Abstract
Nonlinear behavior in systems complicates the analysis and design of many systems in engineering. In vibration engineering, typical methods such as modal analysis fail or require significant adjustment in the presence of nonlinearity. Understanding and modeling nonlinear behavior is becoming more important in many modern engineering applications. One area that is relatively unexplored is how nonlinearity affects environment testing. This can cover a wide variety of subtopics, but this thesis focuses on failures that can occur in a system which are not predicted by corresponding linearized systems. To further limit the scope of this work, and to provide a context in which the results can be applied, the analyses in this work focus on a particular variety of environment testing which some call qualification testing. This thesis is broken into two journal papers, each focusing on a different type of nonlinearity. The first paper covers failures that can occur with bolted-joint damping-stiffness nonlinearity. This nonlinearity occurs when bolted joints are loaded in shear, perpendicular to the direction of the bolt. Bolted joints exhibit two special vibration response regimes called microslip and macroslip. Each results in certain differences when compared to linear models.
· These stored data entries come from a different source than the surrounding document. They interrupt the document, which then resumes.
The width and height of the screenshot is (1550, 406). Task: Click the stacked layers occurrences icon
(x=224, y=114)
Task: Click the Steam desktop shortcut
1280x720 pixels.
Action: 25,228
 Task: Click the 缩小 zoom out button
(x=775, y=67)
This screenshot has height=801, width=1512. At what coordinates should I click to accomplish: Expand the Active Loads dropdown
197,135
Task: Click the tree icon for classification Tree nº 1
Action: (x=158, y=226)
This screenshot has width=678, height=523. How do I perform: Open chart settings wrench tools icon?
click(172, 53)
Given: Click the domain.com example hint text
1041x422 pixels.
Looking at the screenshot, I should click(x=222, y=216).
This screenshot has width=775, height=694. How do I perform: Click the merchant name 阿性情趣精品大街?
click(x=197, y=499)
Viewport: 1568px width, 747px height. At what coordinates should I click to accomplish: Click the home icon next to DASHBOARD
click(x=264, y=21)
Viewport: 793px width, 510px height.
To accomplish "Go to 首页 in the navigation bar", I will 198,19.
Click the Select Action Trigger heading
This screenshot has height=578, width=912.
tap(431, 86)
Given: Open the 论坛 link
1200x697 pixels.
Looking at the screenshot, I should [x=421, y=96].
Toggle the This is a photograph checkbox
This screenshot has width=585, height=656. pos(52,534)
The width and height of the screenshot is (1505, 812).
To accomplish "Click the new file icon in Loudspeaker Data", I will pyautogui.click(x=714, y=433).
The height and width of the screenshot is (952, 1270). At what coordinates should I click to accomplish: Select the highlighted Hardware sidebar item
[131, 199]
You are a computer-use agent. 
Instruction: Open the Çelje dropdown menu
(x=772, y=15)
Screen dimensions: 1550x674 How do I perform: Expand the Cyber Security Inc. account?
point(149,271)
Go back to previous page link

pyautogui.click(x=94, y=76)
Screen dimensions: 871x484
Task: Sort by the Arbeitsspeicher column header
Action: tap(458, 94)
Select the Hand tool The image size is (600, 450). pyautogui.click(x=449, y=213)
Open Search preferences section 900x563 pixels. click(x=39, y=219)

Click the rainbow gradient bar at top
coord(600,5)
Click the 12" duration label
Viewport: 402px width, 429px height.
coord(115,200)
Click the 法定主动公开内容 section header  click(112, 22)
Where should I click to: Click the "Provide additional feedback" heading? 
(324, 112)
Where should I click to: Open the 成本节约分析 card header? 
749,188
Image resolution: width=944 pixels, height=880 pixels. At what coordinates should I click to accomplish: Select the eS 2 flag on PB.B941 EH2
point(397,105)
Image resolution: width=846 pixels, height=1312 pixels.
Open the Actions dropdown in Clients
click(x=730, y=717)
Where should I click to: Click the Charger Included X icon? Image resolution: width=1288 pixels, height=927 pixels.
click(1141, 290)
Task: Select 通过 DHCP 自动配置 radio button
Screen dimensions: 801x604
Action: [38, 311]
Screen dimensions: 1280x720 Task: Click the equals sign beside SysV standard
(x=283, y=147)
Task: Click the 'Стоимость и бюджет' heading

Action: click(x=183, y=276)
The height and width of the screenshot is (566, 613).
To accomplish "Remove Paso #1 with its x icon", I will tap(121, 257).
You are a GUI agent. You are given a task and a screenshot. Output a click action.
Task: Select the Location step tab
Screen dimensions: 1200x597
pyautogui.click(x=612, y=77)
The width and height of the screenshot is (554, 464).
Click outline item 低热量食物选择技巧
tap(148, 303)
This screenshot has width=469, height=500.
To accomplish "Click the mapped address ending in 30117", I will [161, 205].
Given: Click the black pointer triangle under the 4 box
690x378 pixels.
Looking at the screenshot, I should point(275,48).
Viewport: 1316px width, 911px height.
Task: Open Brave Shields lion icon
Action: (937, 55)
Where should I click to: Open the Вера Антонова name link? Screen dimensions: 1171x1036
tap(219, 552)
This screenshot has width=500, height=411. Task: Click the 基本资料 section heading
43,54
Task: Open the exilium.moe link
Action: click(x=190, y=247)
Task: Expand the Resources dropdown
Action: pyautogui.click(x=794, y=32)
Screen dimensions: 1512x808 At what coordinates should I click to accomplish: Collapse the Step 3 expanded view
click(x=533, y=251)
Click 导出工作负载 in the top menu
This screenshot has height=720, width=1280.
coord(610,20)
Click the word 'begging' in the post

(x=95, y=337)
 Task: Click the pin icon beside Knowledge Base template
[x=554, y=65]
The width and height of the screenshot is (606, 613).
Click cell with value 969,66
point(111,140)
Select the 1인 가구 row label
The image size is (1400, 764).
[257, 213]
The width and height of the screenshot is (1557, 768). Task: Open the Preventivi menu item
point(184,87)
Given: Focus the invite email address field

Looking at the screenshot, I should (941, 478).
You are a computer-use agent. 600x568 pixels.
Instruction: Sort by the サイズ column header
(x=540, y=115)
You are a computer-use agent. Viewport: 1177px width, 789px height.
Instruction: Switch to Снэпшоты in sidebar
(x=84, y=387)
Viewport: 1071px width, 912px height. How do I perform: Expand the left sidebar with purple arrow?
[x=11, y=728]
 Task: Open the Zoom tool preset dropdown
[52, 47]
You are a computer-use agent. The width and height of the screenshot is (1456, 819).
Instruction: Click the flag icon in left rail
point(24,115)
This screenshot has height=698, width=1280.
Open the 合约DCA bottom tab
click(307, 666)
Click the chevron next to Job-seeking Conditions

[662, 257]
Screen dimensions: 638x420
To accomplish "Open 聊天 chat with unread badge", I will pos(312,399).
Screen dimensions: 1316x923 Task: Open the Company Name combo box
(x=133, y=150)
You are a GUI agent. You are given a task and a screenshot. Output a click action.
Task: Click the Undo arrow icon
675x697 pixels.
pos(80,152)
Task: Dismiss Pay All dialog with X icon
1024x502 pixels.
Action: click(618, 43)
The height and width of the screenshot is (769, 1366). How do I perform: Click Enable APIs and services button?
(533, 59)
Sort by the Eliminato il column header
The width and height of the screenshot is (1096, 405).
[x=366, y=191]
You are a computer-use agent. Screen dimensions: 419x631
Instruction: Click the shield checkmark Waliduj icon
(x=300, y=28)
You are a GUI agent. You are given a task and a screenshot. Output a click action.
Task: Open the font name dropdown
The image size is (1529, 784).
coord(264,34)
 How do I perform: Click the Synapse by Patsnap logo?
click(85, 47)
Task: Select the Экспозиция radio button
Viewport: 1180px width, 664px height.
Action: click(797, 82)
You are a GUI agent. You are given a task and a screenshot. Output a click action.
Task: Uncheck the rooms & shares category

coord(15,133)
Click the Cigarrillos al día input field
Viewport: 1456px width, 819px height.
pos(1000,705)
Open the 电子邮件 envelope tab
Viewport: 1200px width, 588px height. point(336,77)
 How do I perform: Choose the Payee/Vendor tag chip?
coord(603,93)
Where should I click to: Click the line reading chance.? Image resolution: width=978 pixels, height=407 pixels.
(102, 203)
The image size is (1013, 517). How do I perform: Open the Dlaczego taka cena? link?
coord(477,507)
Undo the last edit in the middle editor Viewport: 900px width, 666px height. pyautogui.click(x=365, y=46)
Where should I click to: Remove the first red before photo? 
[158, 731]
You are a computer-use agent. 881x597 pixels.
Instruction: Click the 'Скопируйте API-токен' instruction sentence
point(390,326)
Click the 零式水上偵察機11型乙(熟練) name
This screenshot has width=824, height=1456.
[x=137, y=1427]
These differences can result in much smaller or larger responses than predicted by corresponding linear models. The second paper covers failures that can occur with bilinear stiffness nonlinearity. This nonlinearity is characterized by the stiffness of a system having two different values depending on how much and which direction a system is displaced. Despite how close this is to a linear system, several interesting phenomena occur that do not in a linear one. In this paper, both nonlinear normal modes and random response of the systems are analyzed. Changes in natural frequency and frequency spectrum of the response result in significant amplitude dependent behavior. These changes can result in many assumptions inherent in linear analysis being violated, thus resulting in unexpected responses and possible failures.
Degree
MS
College and Department
Ira A. Fulton College of Engineering; Mechanical Engineering
Rights
https://lib.byu.edu/about/copyright/
BYU ScholarsArchive Citation
Clark, Brennen, "Characterizing the Potential for Failure in Environment Testing Due to Bolted-Joint Friction Nonlinearity and Bilinearity" (2024). Theses and Dissertations. 10894.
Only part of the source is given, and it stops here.